[Target position records]
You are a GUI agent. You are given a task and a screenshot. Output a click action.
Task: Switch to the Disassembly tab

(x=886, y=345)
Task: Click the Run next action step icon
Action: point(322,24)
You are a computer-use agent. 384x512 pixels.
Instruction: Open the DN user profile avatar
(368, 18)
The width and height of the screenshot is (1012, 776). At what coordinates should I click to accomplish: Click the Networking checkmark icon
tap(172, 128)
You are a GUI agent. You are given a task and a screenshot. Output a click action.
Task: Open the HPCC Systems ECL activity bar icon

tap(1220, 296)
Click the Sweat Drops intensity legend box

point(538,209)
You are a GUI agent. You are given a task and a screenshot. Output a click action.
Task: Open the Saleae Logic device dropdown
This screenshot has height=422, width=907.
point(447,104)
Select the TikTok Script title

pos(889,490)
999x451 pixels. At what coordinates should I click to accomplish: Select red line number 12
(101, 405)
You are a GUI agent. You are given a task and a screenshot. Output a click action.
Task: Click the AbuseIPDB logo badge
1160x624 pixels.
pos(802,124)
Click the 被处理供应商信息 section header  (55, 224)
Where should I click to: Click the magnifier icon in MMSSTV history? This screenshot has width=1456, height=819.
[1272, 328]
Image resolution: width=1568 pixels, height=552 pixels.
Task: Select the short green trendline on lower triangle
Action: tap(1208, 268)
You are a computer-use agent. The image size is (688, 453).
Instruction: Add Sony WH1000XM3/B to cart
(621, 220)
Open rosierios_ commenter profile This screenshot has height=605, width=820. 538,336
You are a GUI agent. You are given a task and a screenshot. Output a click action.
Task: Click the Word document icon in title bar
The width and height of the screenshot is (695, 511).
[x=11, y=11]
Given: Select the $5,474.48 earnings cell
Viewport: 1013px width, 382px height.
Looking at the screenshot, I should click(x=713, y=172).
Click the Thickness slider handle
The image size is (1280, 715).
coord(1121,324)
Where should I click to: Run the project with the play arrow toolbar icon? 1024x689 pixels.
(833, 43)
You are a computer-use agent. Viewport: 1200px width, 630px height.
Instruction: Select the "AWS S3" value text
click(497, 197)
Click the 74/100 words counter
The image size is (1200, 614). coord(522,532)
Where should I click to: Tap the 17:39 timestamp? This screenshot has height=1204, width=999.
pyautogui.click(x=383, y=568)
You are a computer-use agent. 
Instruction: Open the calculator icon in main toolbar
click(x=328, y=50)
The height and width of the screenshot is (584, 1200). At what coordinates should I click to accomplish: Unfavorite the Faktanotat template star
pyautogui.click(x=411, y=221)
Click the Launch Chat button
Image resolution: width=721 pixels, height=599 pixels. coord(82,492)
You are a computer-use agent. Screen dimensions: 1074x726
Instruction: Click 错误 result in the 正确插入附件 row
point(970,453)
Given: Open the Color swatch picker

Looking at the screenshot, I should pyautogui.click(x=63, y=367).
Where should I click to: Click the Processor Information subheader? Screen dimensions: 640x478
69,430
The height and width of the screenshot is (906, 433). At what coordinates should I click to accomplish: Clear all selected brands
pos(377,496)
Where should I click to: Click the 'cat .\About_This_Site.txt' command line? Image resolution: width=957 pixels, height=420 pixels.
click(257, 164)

The task ::
Arrange every line of the rows above as a JSON list of strings, one string per line, leaving out blank lines.

Solved exercise ::
[
  "You are a GUI agent. You are given a task and a screenshot. Output a click action.",
  "Task: Switch to the Disassembly tab",
  "(x=886, y=345)",
  "Task: Click the Run next action step icon",
  "Action: point(322,24)",
  "You are a computer-use agent. 384x512 pixels.",
  "Instruction: Open the DN user profile avatar",
  "(368, 18)",
  "The width and height of the screenshot is (1012, 776). At what coordinates should I click to accomplish: Click the Networking checkmark icon",
  "tap(172, 128)",
  "You are a GUI agent. You are given a task and a screenshot. Output a click action.",
  "Task: Open the HPCC Systems ECL activity bar icon",
  "tap(1220, 296)",
  "Click the Sweat Drops intensity legend box",
  "point(538,209)",
  "You are a GUI agent. You are given a task and a screenshot. Output a click action.",
  "Task: Open the Saleae Logic device dropdown",
  "This screenshot has height=422, width=907.",
  "point(447,104)",
  "Select the TikTok Script title",
  "pos(889,490)",
  "999x451 pixels. At what coordinates should I click to accomplish: Select red line number 12",
  "(101, 405)",
  "You are a GUI agent. You are given a task and a screenshot. Output a click action.",
  "Task: Click the AbuseIPDB logo badge",
  "1160x624 pixels.",
  "pos(802,124)",
  "Click the 被处理供应商信息 section header  (55, 224)",
  "Where should I click to: Click the magnifier icon in MMSSTV history? This screenshot has width=1456, height=819.",
  "[1272, 328]",
  "Image resolution: width=1568 pixels, height=552 pixels.",
  "Task: Select the short green trendline on lower triangle",
  "Action: tap(1208, 268)",
  "You are a computer-use agent. The image size is (688, 453).",
  "Instruction: Add Sony WH1000XM3/B to cart",
  "(621, 220)",
  "Open rosierios_ commenter profile This screenshot has height=605, width=820. 538,336",
  "You are a GUI agent. You are given a task and a screenshot. Output a click action.",
  "Task: Click the Word document icon in title bar",
  "The width and height of the screenshot is (695, 511).",
  "[x=11, y=11]",
  "Given: Select the $5,474.48 earnings cell",
  "Viewport: 1013px width, 382px height.",
  "Looking at the screenshot, I should click(x=713, y=172).",
  "Click the Thickness slider handle",
  "The image size is (1280, 715).",
  "coord(1121,324)",
  "Where should I click to: Run the project with the play arrow toolbar icon? 1024x689 pixels.",
  "(833, 43)",
  "You are a computer-use agent. Viewport: 1200px width, 630px height.",
  "Instruction: Select the \"AWS S3\" value text",
  "click(497, 197)",
  "Click the 74/100 words counter",
  "The image size is (1200, 614). coord(522,532)",
  "Where should I click to: Tap the 17:39 timestamp? This screenshot has height=1204, width=999.",
  "pyautogui.click(x=383, y=568)",
  "You are a computer-use agent. ",
  "Instruction: Open the calculator icon in main toolbar",
  "click(x=328, y=50)",
  "The height and width of the screenshot is (584, 1200). At what coordinates should I click to accomplish: Unfavorite the Faktanotat template star",
  "pyautogui.click(x=411, y=221)",
  "Click the Launch Chat button",
  "Image resolution: width=721 pixels, height=599 pixels. coord(82,492)",
  "You are a computer-use agent. Screen dimensions: 1074x726",
  "Instruction: Click 错误 result in the 正确插入附件 row",
  "point(970,453)",
  "Given: Open the Color swatch picker",
  "Looking at the screenshot, I should pyautogui.click(x=63, y=367).",
  "Where should I click to: Click the Processor Information subheader? Screen dimensions: 640x478",
  "69,430",
  "The height and width of the screenshot is (906, 433). At what coordinates should I click to accomplish: Clear all selected brands",
  "pos(377,496)",
  "Where should I click to: Click the 'cat .\\About_This_Site.txt' command line? Image resolution: width=957 pixels, height=420 pixels.",
  "click(257, 164)"
]